MIAMI, FL, USA -- Elise Mertens and Aryna Sabalenka are one win away from a perfect March on the doubles court.

The Indian Wells champions notched their ninth consecutive match victory in the semifinals of the Miami Open on Friday, squeaking past the wild card team of Victoria Azarenka and Ashleigh Barty, 7-6(6), 7-5, in an hour and 40 minutes of tense action.

Read more: Mertens, Sabalenka match energies as Sunshine Double edges closer

Mertens chalked up their latest victory to their ever-increasing workload. "We’ve played, of course, a lot of doubles matches these last couple of weeks, so I think that really was the key for us," said the Belgian. "To know what we’re doing, when to switch, and even to pump each other up when it was getting tighter."

"Of course we were playing against two great players, Barty’s still in singles," Mertens continued. "It was a really tough match."

Mertens admitted that completing the 'Sunshine Double' of winning Indian Wells and Miami back-to-back would mean "a lot" to her and her Belarusian partner. "Singles or doubles, for me it doesn’t matter -- a title is a title. Of course, if we have the opportunity, I really hope we take it."

To take it, Mertens and Sabalenka will have to defeat reigning Australian Open champions Samantha Stosur and Zhang Shuai in the final. No.6 seeds Stosur and Zhang overcame the 8th-seeded Chan sisters, Hao-ching and Latisha, 6-7(6), 7-5, [10-5], in a tight semifinal battle that took nearly two hours on Friday night.

In the first semifinal, Azarenka and Barty raced out to a 3-0 lead before Mertens and Sabalenka won three games in a row to level the set at 3-3. Barty then led her team to another break and a 4-3 lead, but at 5-4, Azarenka was unable to serve out the set, as a Sabalenka backhand pass queued up break point, and Azarenka double faulted to cede her team’s advantage. 

The teams advanced to the tiebreak, where a long volley by Barty gave Mertens and Sabalenka a 6-3 lead and three set points. All three were saved, the third with a Barty overhead, but the Australian ended a rally with a netted forehand, setting up a fourth set point. There, powerful groundstrokes by Sabalenka helped her team close out the tiebreak 8-6.

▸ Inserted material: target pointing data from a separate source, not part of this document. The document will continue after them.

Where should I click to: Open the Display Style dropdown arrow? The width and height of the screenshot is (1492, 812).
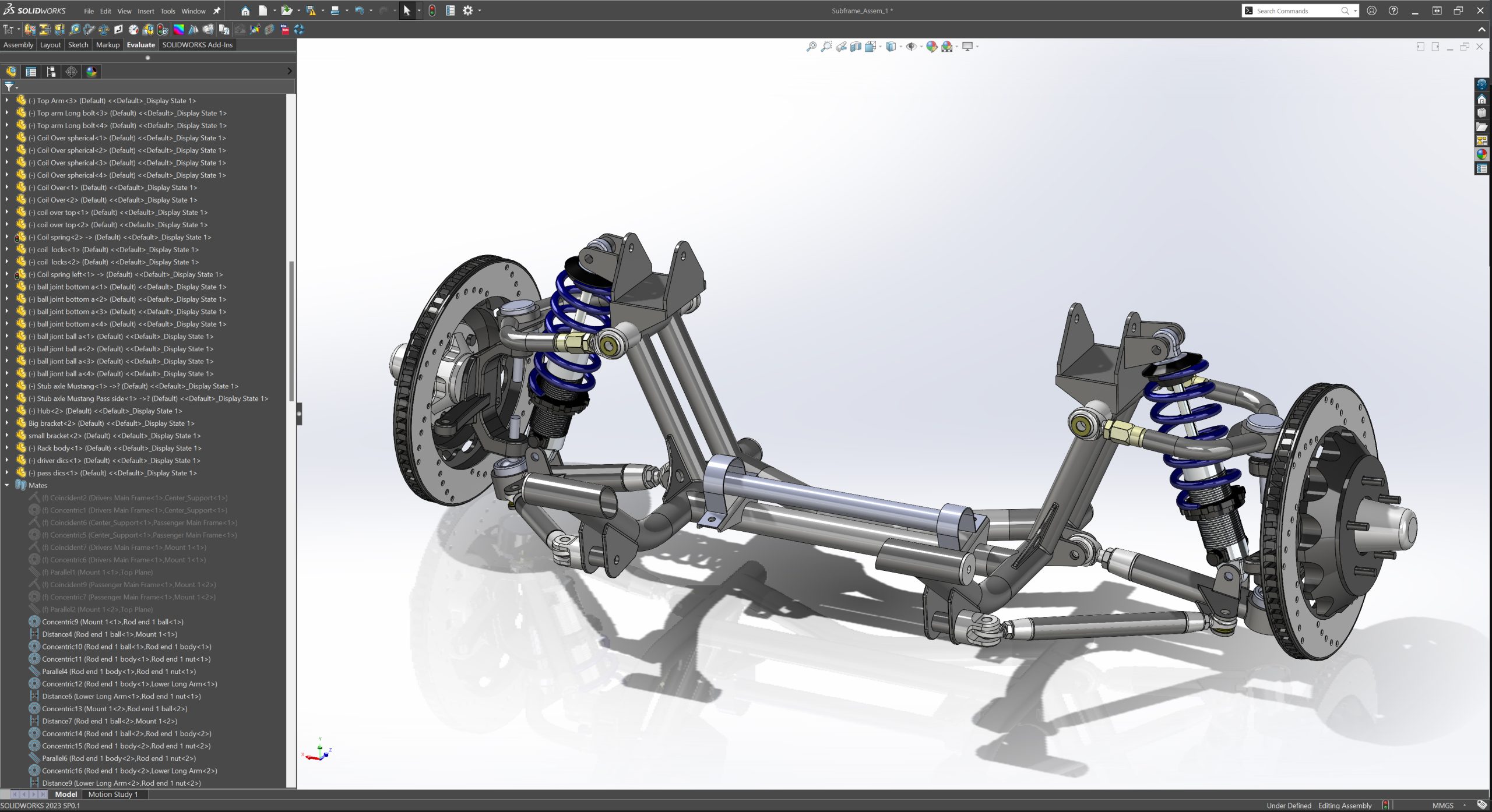(x=901, y=47)
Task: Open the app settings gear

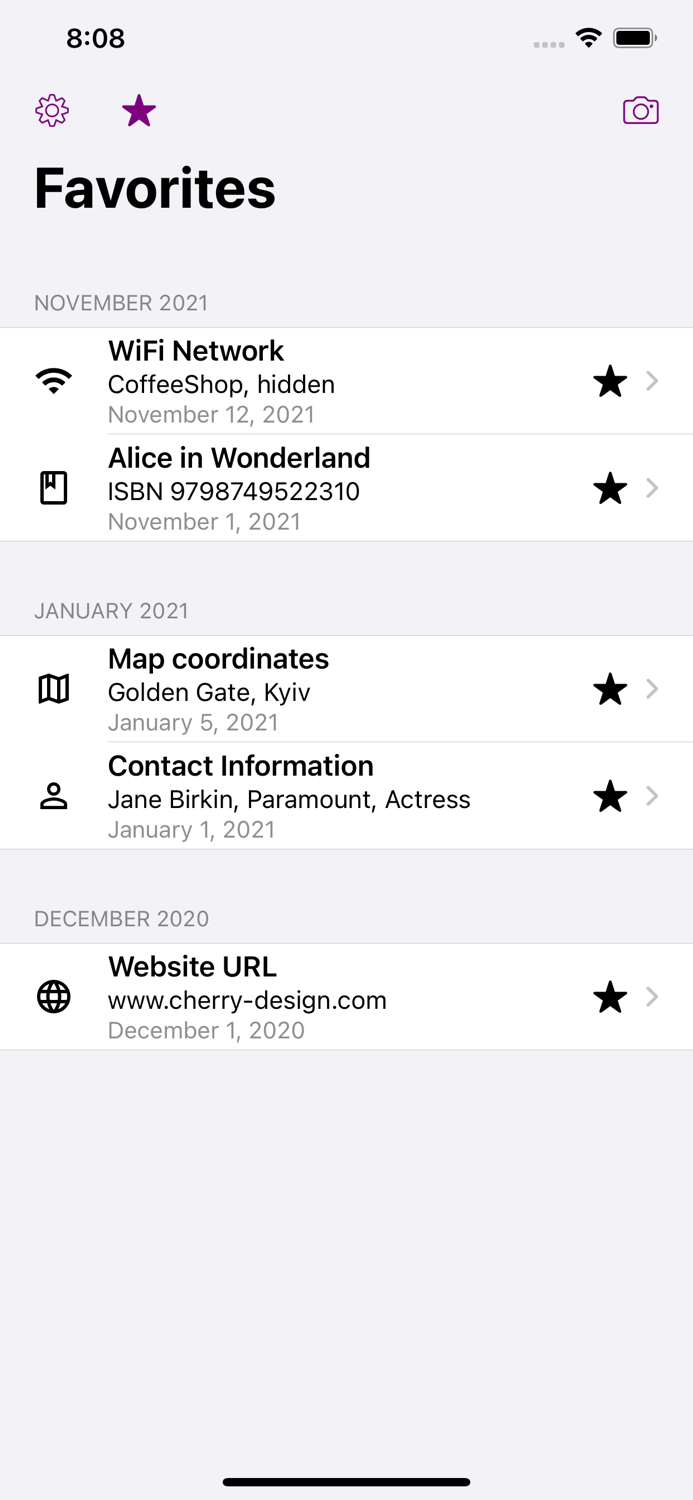Action: point(51,110)
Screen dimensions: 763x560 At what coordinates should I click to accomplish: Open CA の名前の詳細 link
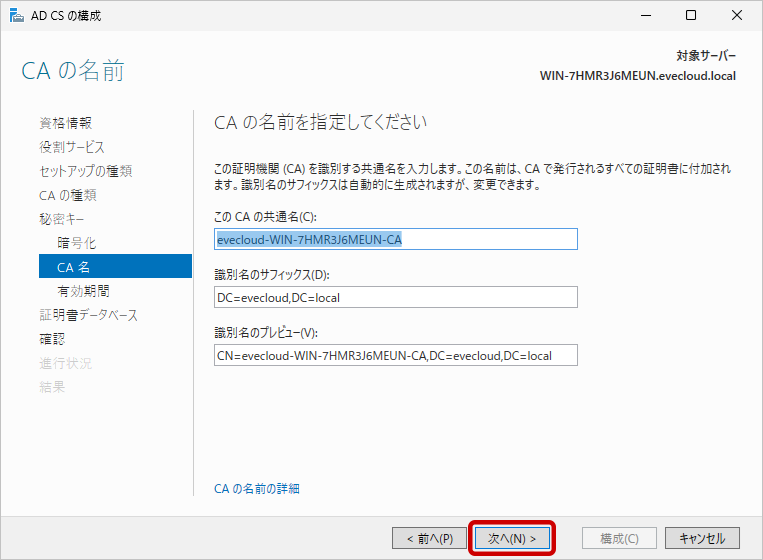[x=257, y=489]
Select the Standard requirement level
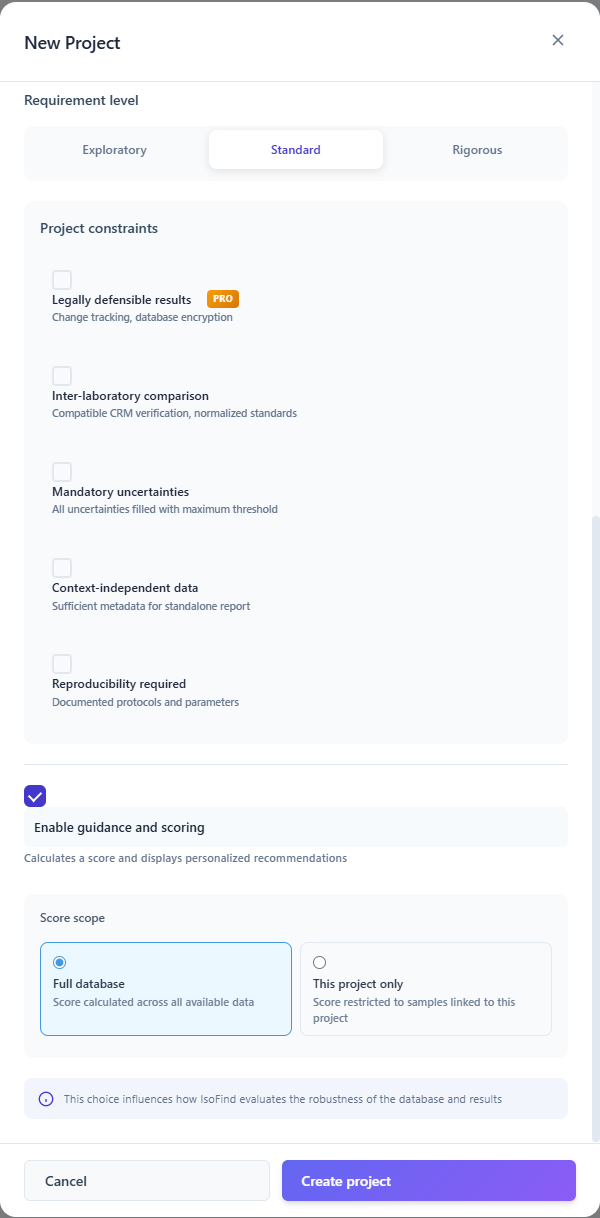Screen dimensions: 600x1218 [295, 149]
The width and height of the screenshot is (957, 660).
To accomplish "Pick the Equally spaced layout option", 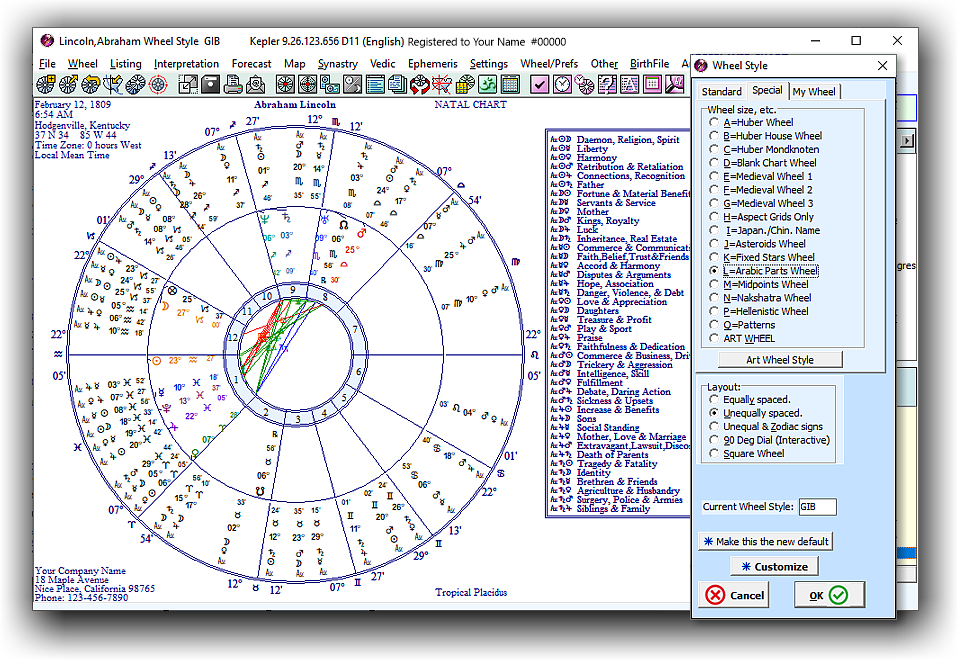I will pyautogui.click(x=713, y=399).
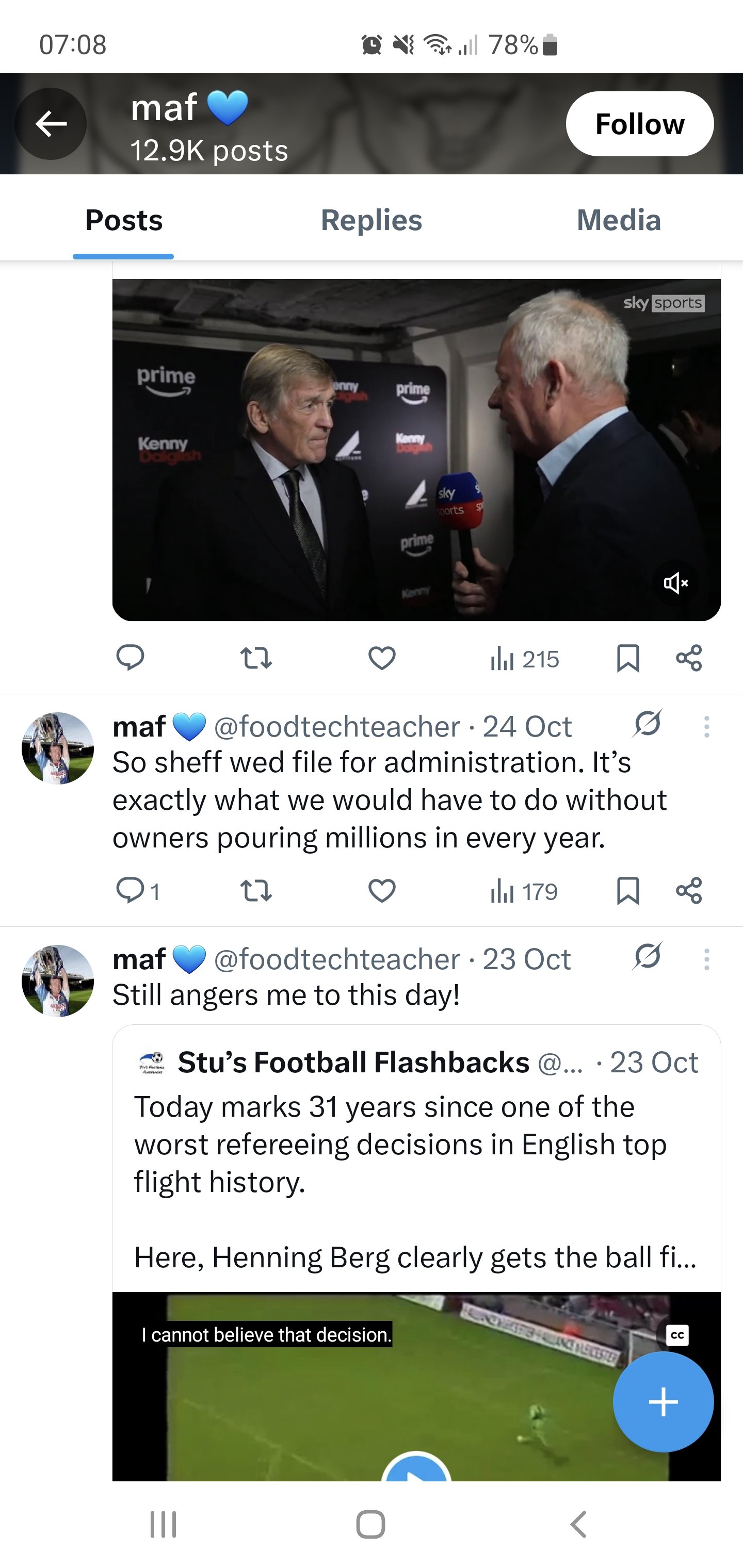Like the Sheff Wed administration post
This screenshot has width=743, height=1568.
click(x=382, y=891)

Azarenka dropped her serve in her first service game of the second set, giving Sabalenka and Mertens the early break, which they held onto through 5-4. With Sabalenka serving for the match, her team saved three break points from 0-40, setting up deciding point, which was also match point. But Sabalenka sent a forehand long, letting Azarenka and Barty level at 5-5.

But Sabalenka rebounded, crushing more powerful groundstrokes to lead her team to another break of the Azarenka serve and a 6-5 lead. Mertens took a turn to serve out the match, and quickly reached triple match point. Azarenka ended a rally with a long backhand on the first match point of that game, giving Mertens and Sabalenka another win.

In the late semifinal, Stosur and Zhang exchanged breaks with the Chan sisters three times before advancing to the tiebreak, with Hao-ching sticking a volley to stave off a set point at 5-4. The Chans survived three more set points in the tiebreak, punching volley winners with ease to reel off the final five points and steal the first set from 3-6 down in the breaker.

The sisters hailing from Chinese Taipei held an early break at 2-0 in the second before a Zhang overhead allowed her team to break right back for 2-1. The teams stayed on serve until 5-5, when Stosur crushed a return winner down the line on deciding point to break for 6-5. Zhang then held serve to level the match at one set apiece and bring up a match tiebreak.

Stosur brought her game to an exceptional level in the match tiebreak, blasting three return winners in the first nine points, then slamming an ace to lead 7-4. Zhang fired a fierce forehand to reach 8-4, and the Australian/Chinese team reached match point at 9-5 after a winning backhand volley by Stosur. There, a netted return from Latisha Chan ended the engrossing encounter.